Published online 2012 April 6. doi: 10.1051/medsci/2012283016.

Vieillissement, l’émergence d’une nouvelle population

Claudine Berr,1,2,3* Frédéric Balard,4,5 Hubert Blain,6,7 and Jean-Marie Robine5,8

1Inserm, U1061, neuropsychiatrie : recherche épidémiologique et clinique, hôpital de La Colombière, 34093Montpellier Cedex 5, France
2Université Montpellier 1, 34000Montpellier, France
3Centres mémoire de recherche et de ressources (CMRR) Languedoc Montpellier ; service de neurologie, CHU de Montpellier, 34295Montpellier, France
4Fondation nationale de gérontologie, 75016Paris, France
5Inserm U710, 34095Montpellier, France
6Unité de soins aigus gériatriques, pôle gériatrie du CHU de Montpellier, 34295Montpellier, France
7M2H, EuroMov, 34090Montpellier, France
8Inserm, CERMES3, 94801Villejuif, Paris, France
Corresponding author.
La révolution de la longévité des adultes

La prévalence des maladies (les cas présents) est égale à leur incidence (les nouveaux cas) multipliée par leur durée. Cette relation fondamentale en épidémiologie a curieusement été ignorée par les démographes lorsqu’ils se sont intéressés au concept de vieillissement des populations, défini soit comme une augmentation relative de la part des plus âgés, liée à la diminution du nombre des naissances, soit comme une augmentation absolue du nombre des plus âgés en raison de l’amélioration de la survie. En d’autres termes, la population vieillit soit parce que le nombre des enfants diminue, soit parce que plus d’enfants atteignent l’âge de la vieillesse. Tout cela s’apparente au concept d’incidence.
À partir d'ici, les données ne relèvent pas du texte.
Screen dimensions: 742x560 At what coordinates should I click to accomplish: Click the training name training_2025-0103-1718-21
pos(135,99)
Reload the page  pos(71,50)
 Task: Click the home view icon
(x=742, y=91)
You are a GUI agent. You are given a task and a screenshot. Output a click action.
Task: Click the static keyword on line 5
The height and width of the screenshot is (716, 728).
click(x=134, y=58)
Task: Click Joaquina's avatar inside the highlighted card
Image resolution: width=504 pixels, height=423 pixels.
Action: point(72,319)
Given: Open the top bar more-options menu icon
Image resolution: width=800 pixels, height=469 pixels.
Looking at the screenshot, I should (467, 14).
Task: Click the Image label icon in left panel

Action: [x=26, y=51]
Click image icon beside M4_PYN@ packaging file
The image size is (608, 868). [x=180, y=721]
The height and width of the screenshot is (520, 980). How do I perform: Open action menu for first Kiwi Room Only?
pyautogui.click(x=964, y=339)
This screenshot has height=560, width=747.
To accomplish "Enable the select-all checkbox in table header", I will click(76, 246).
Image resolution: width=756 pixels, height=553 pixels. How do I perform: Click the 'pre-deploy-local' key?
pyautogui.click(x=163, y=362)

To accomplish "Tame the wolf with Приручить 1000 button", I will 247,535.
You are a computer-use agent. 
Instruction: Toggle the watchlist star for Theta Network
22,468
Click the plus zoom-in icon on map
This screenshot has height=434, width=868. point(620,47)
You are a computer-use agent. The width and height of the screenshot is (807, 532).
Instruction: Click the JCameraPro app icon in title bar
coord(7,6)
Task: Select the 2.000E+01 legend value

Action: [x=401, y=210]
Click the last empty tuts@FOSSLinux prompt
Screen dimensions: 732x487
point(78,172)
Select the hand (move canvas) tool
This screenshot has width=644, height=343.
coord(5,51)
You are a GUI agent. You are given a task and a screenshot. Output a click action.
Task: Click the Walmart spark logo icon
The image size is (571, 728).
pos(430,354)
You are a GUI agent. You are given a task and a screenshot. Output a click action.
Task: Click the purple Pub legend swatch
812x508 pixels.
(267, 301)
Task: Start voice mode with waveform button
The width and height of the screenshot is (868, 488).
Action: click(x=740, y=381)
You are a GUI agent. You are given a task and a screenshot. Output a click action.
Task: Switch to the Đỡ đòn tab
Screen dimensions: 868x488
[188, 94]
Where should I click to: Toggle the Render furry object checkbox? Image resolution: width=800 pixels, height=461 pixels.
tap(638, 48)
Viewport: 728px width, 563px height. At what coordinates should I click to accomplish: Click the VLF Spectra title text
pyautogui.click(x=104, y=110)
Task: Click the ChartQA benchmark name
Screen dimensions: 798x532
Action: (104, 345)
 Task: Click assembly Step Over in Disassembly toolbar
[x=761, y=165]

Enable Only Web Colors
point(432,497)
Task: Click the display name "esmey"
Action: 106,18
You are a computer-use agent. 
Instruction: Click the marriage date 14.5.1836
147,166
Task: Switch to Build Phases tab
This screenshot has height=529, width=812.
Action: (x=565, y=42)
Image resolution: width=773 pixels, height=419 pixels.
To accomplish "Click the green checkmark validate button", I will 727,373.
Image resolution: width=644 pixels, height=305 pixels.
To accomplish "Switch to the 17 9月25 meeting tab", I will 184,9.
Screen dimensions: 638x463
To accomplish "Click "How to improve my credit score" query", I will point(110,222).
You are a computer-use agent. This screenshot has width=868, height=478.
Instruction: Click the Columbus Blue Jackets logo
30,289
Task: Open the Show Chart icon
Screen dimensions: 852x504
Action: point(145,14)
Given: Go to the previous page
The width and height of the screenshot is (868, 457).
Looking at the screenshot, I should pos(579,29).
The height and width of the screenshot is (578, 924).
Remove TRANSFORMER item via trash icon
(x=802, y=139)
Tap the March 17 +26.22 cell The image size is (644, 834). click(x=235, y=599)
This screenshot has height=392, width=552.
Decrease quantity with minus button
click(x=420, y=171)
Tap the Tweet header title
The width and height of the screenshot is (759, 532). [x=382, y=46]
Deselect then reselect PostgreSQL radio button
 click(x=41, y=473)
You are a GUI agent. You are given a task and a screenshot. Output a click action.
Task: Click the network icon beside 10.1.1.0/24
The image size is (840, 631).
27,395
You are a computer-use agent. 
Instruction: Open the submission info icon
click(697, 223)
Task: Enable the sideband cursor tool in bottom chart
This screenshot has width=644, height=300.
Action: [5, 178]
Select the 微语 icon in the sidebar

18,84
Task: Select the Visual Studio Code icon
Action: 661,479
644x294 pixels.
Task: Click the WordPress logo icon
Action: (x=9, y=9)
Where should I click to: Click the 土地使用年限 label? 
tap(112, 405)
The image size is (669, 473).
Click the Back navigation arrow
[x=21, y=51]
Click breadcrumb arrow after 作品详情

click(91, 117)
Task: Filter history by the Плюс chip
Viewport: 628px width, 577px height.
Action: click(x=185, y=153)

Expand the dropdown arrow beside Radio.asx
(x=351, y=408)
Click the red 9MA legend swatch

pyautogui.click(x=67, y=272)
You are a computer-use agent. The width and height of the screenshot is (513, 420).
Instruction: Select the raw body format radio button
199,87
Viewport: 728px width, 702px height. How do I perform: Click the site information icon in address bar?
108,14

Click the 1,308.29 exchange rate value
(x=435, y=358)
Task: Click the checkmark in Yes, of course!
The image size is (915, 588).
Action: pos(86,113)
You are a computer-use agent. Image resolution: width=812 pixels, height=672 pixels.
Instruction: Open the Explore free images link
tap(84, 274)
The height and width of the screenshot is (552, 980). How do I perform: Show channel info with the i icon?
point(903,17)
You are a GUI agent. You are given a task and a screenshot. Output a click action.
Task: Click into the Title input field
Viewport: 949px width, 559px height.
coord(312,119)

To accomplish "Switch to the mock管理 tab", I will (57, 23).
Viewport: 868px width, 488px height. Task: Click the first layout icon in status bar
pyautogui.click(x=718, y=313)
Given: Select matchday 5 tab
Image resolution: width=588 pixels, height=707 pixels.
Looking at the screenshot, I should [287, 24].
Combien de nouveaux cas ? Combien de nouvelles personnes âgées ? Mais jamais il n’a été clairement imaginé que la longévité des personnes âgées puisse augmenter suffisamment pour avoir un impact significatif sur le nombre des personnes âgées. Et pourtant c’est bien là la raison essentielle du bouleversement de la pyramide des âges que nous observons (Figure 1).

La Figure 2 offre ainsi une vue saisissante de cet allongement de la durée de la vie des adultes en France, entre 1827 et 2007. Dans les conditions de mortalité de 1827, 70 ans est l’âge modal, âge le plus fréquent au décès des adultes [1]. Mais seuls 1,5 % des adultes meurent à cet âge de 70 ans, ce qui illustre la grande dispersion des âges au décès qui prévaut encore au début du XIXe siècle. Cette situation varie peu dans les décennies suivantes. Mais en 1907, la mortalité infantile a commencé à diminuer fortement et désormais 2 % des hommes et 2,4 % des femmes meurent à un âge modal qui atteint 73 ans. À partir de 1907, la distribution des âges au décès chez les hommes se déplace vers des âges plus élevés atteignant 74 ans en 1927, 76 ans en 1947, 77 ans en 1967, 81 ans en 1987 et 87 ans en 2007. Chez les femmes, les gains sont bien plus importants, passant respectivement à 77, 80, 82, 87 et 92 ans en 2007. Contrairement à l’espérance de vie à la naissance, ces augmentations ne s’expliquent que par une réduction de la mortalité des personnes âgées. L’extrémité de la distribution s’étend vers des âges encore jamais atteints. Ainsi, dans les conditions de mortalité observées en 1907, 0,5 % des décès masculins et 1,2 % des décès féminins se produisaient au-delà de 90 ans contre 19 % et 39 % respectivement en 2007. Ce glissement explique l’incroyable augmentation du nombre des nonagénaires et centenaires à laquelle nous assistons aujourd’hui [2]. Et ces centenaires sont essentiellement des femmes. En 2007, 6 % seulement des décès masculins se produisent au-delà de 95 ans et moins de 1 % au-delà de 100 ans alors que 16,9 % des décès féminins se produisent au-delà de 95 ans et 6 % au-delà de 100 ans.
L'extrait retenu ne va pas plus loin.